[Advaita-l] RE: sadyomukti and jIvanmukti
svidyasankar at hotmail.com
Fri May 14 11:56:16 CDT 2004
It seems like we are talking a little bit at cross purposes here.
>In case of a jeevan mukta, there is no question of merging of these 16
>in divine. Because, he is not yet released from body. Since, merging of all
>individual identities are requied for absolute salvation, and since that is
>not happening in case of a jeevan mukta, the state of jeevan mukta cannot
>termed as an absolute salvation. Then, what is this state called? This is
Correct. I had no different comments to make about jIvanmukti vis-a-vis
videhamukti. My comments are about sadyomukti, which is a special case,
vis-a-vis jIvanmukti in general.
>one is present. This is absolute salvation. Before this state of absolute
>salvation, jeevan mukta experiences his divine nature while living. The
>when the 'he becomes him', that is called sadhyo mukti, immediately
>salvation. Because, upon death, 'he becomes him' immediately. Before death,
This is where I am drawing a distinction. No one has used the term
sadyomukti in the above manner. If we are talking about physical death of a
jIvanmukta, that is videhamukti, not sadyomukti. What is called sadyomukti
in the advaita texts is the full and immediate salvation at the very instant
of the rise of brahmAtma-vijnAna.
It is not just a question of annihilating prArabdha karma. For both the
sadyomukta and the jIvanmukta who awaits videhamukti, the physical body
continues so long as the prArabdha karma continues in its momentum. The
difference is as follows. For the sadyomukta, there is no further impetus
towards action of any sort, from the very instant of the rise of right
knowledge (samyag-darSana). There is no further becoming, even after the
death of the body, for he is indifferent to the effects of prArabdha karma.
There is no further need for manana and nididhyAsana. All wishes have been
fulfilled and after death there is no going anywhere - AptakAma AtmakAma ...
na tasya prANA utkrAmanti - bRhadAraNyaka. There is no more individual soul
either, for the sadyomukta knows his sarvAtmatva fully. Calling the
sadyomukta a jIvanmukta is just a manner of speaking, referring to the
continued embodiment that is visible to others. However, for all other
jIvanmuktas, even after the initial rise of knowledge, there may be a
residual tendency to action, as they are not totally indifferent to the
residual effects of karma. As SankarAcArya phrases it in the bRhadAraNyaka
commentary 1.4.7, bhAvinI pravRttir vA^N-manaH-kAyAnAM and
jnAna-pravRtti-daurbalyam. In this case, he says sAdhana-s like tyAga and
vairAgya are necessary to counter the effects of prArabdha karma. These are
the jIvanmukta-s for whom manana and nididhyAsana are necessary.

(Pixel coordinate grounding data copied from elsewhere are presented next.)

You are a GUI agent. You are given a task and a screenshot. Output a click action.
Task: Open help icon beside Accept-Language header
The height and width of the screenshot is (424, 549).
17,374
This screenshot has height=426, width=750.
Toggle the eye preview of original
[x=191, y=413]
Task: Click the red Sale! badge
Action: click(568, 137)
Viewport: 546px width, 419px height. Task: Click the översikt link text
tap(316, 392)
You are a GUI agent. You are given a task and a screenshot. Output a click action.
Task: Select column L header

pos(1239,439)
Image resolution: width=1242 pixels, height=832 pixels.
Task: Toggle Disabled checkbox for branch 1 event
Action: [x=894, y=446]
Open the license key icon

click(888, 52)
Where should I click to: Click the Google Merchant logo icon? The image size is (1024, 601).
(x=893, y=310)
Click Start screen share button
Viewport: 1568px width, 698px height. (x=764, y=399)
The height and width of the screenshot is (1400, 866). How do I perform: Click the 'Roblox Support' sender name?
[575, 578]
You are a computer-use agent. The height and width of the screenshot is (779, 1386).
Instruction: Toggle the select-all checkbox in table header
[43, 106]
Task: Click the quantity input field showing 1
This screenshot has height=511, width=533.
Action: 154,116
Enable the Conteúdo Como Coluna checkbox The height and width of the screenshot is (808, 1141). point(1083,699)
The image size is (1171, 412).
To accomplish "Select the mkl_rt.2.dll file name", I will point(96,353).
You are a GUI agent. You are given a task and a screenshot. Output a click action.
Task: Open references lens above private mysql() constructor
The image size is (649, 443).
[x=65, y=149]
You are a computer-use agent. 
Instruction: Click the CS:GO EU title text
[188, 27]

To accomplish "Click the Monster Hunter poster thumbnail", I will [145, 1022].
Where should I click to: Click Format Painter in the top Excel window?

It is for this reason that later teachers like vidyAraNya speak of
gradations of knowers, from the basic brahmavit to the highest
videhamukti, the instant of physical death of a jIvanmukta should not be
generally called sadyomukti, because there can still be the step of the
individual self going to brahmaloka, through the devayAna, depending on what
kind of upAsana the said jIvanmukta did during his or her lifetime. This
implies a delay between physical death and absolute final liberation. I hope
this clarifies my earlier comments on this.